Stability of Magnetic Source Imaging of Receptive Language at Varying Levels of Alertness
Abstract number :
2.228;
Submission category :
3. Clinical Neurophysiology
Year :
2007
Submission ID :
7677
Source :
www.aesnet.org
Presentation date :
11/30/2007 12:00:00 AM
Published date :
Nov 29, 2007, 06:00 AM
Authors :
J. Slater1, C. K. Darnall1, G. P. Kalamangalam1, Z. Li2, A. Passaro2, A. Papanicolaou2
Rationale: Magnetic source imaging (MSI) for receptive language localization is routinely performed on inpatients undergoing pre-surgical work-ups. As part of the inpatient work-up, the patients may be subjected to variable amounts of sleep-deprivation. The effect of varying levels of alertness on the localization of receptive language by MSI has not been evaluated.Methods: We analyzed the results of six magnetoencephalography (MEG) studies done on a single healthy volunteer in a series of different states of alertness.

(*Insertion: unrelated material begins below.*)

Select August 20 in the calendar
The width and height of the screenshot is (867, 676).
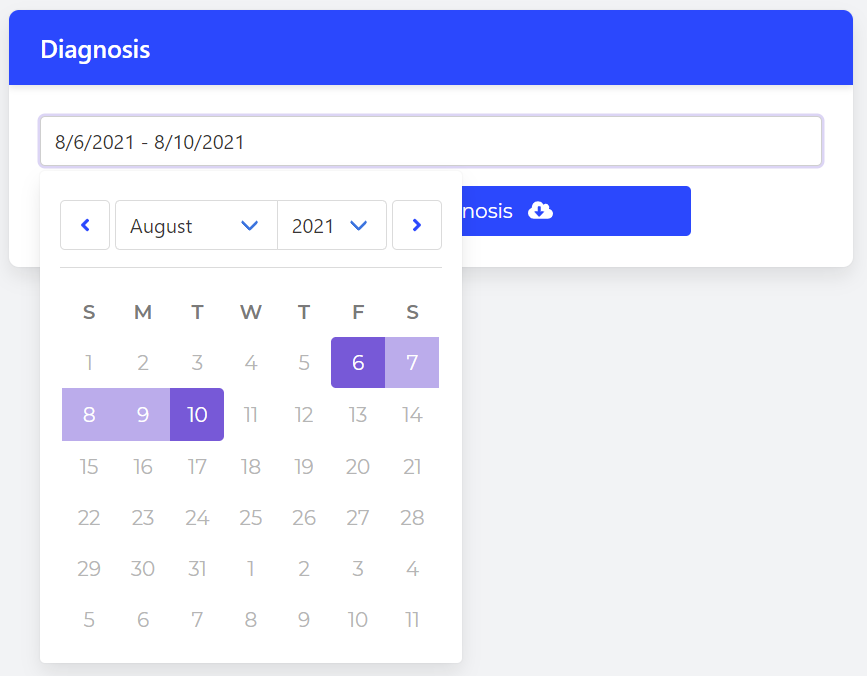(358, 467)
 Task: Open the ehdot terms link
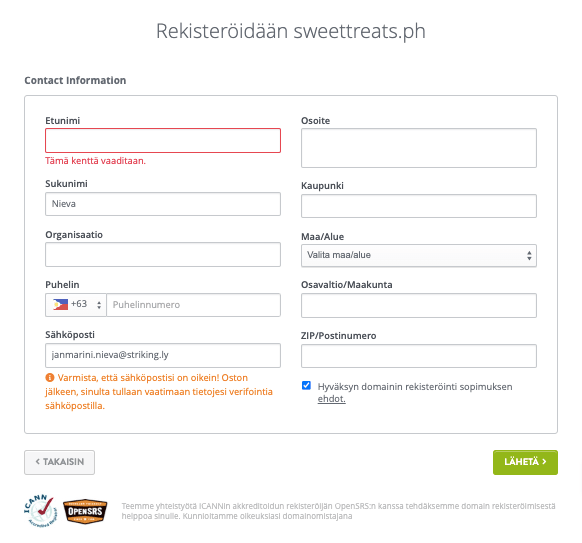point(331,399)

Two studies were obtained after 24 hours of continuous sleep-deprivation, two studies were obtained after a normal night’s sleep, and two studies were obtained after a normal night’s sleep with the subject taking 100 mg of modafinil upon awakening. The first study in each state was obtained between 9 AM and 10 AM to coincide with peak circadian alertness and the second between 2 PM and 3 PM to coincide with peak circadian daytime drowsiness. A brain magnetic resonance imaging study was obtained prior to the MEG studies and was normal. MEG recordings were conducted using a 248-channel MEG gradiometer system (4-D Neuroimaging, San Diego, CA). Maps of receptive language function were derived from MEG recordings obtained in the participant in the context of a continuous word recognition task. The stability across conditions in the topography (x,y,z values of derived dipoles), and the amplitude of the recorded magnetic fields (RMS) and estimated sources (Q) was tested.Results: There were no significant differences in topography to report. The amplitude of the estimated dipoles in Wernicke’s area showed a lower amplitude (values of Q) and the recorded magnetic fields were significantly weaker in a single session, that obtained after a full night’s sleep and 100 mg of modafinil, recorded between 9 and 10 AM (the session corresponding to maximal alertness).Conclusions: MSI of receptive language remains topographically stable across a range of alertness. These results may allay concerns that the sleep deprivation that frequently occurs during pre-surgical epilepsy monitoring unit hospitalizations will compromise the accuracy of receptive language localization by MEG. Further investigation to determine what changes can be detected in MEG recordings obtained in states of variable alertness is warranted.